RECORDS SUPPLIED:
Start of Block
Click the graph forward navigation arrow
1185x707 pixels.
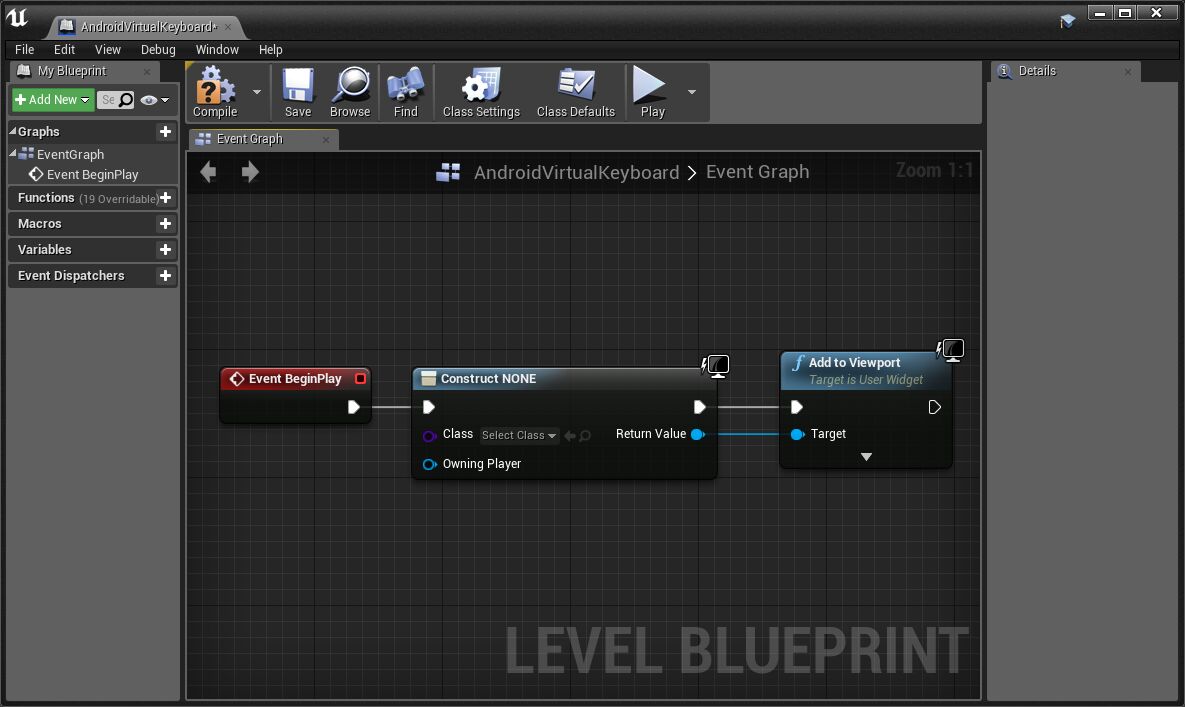(250, 172)
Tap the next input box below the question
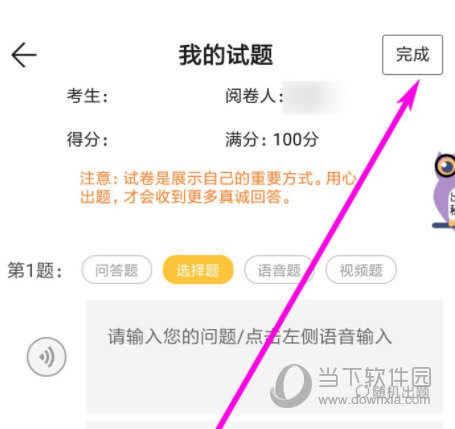 (x=265, y=425)
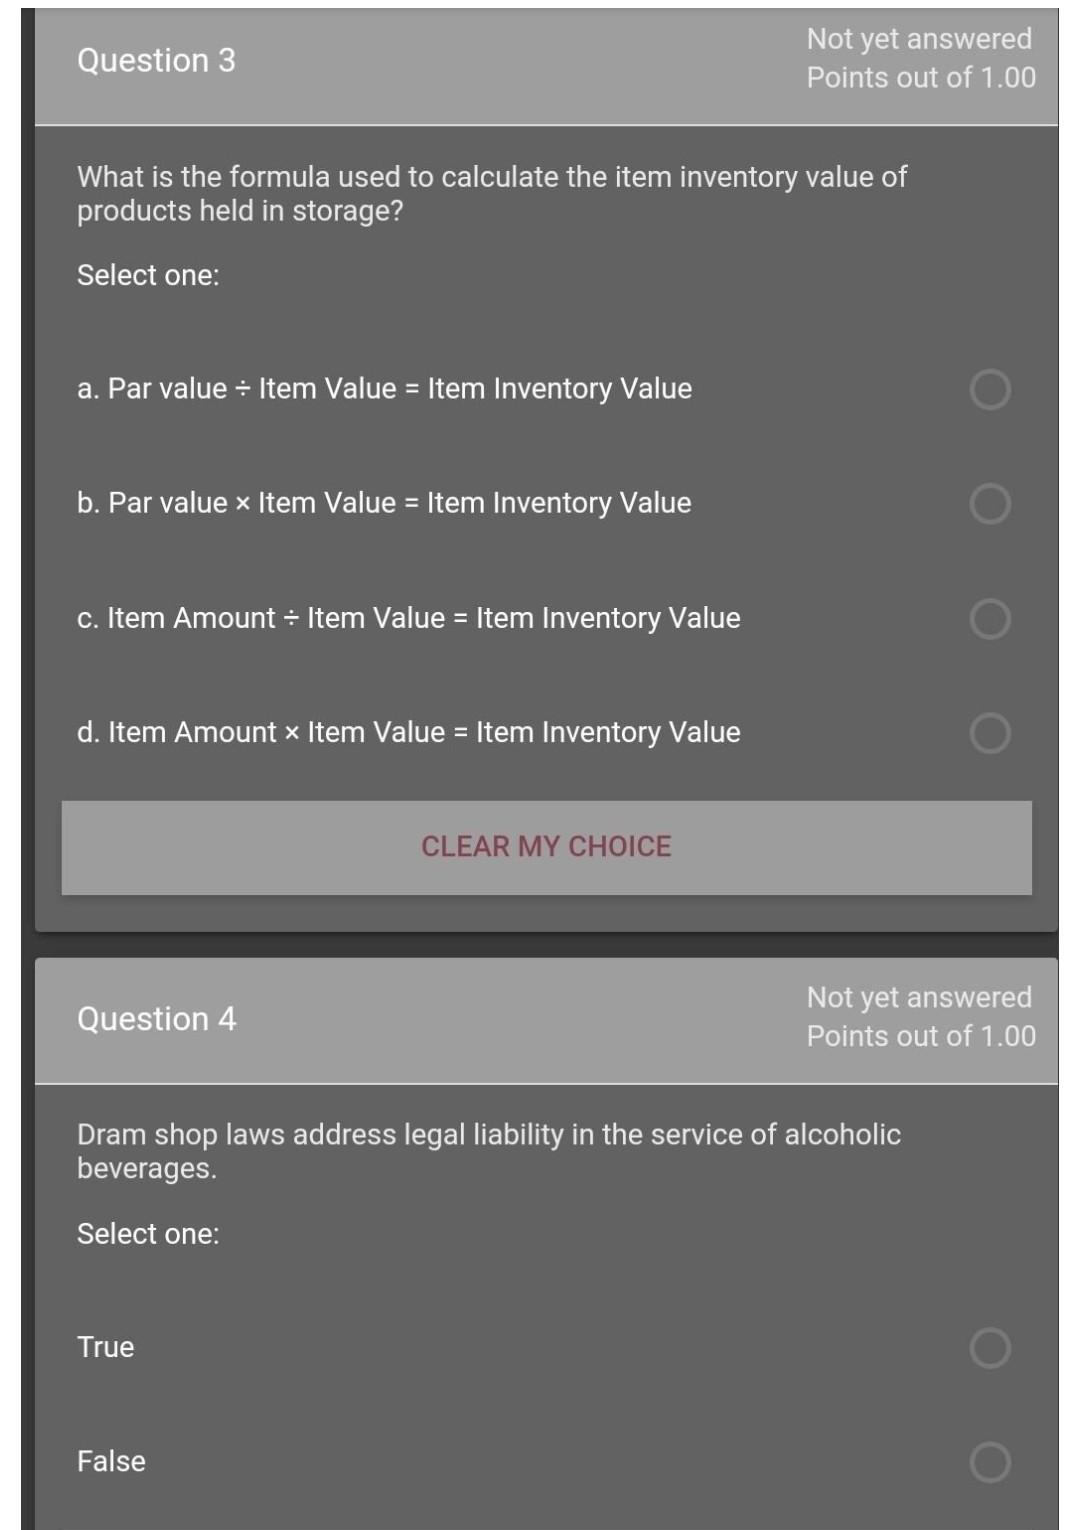Click Question 3 'Points out of 1.00' text
Screen dimensions: 1080x1530
pos(921,78)
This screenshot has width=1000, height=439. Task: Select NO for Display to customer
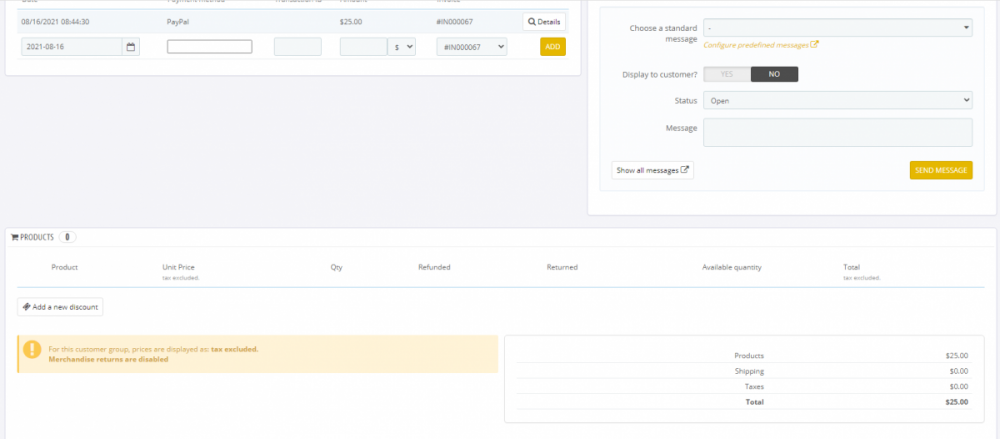tap(774, 74)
End of Block
PROBLEM TO SOLVE: From the line containing "Tap the next input box below the question" down to the final line of the records above, restate every line word for word, add nothing, and skip the pictures.

ANSWER FOR THIS EXERCISE:
Tap the next input box below the question
 (x=265, y=425)
Click Question 3 'Points out of 1.00' text
Screen dimensions: 1080x1530
pos(921,78)
This screenshot has width=1000, height=439. Task: Select NO for Display to customer
tap(774, 74)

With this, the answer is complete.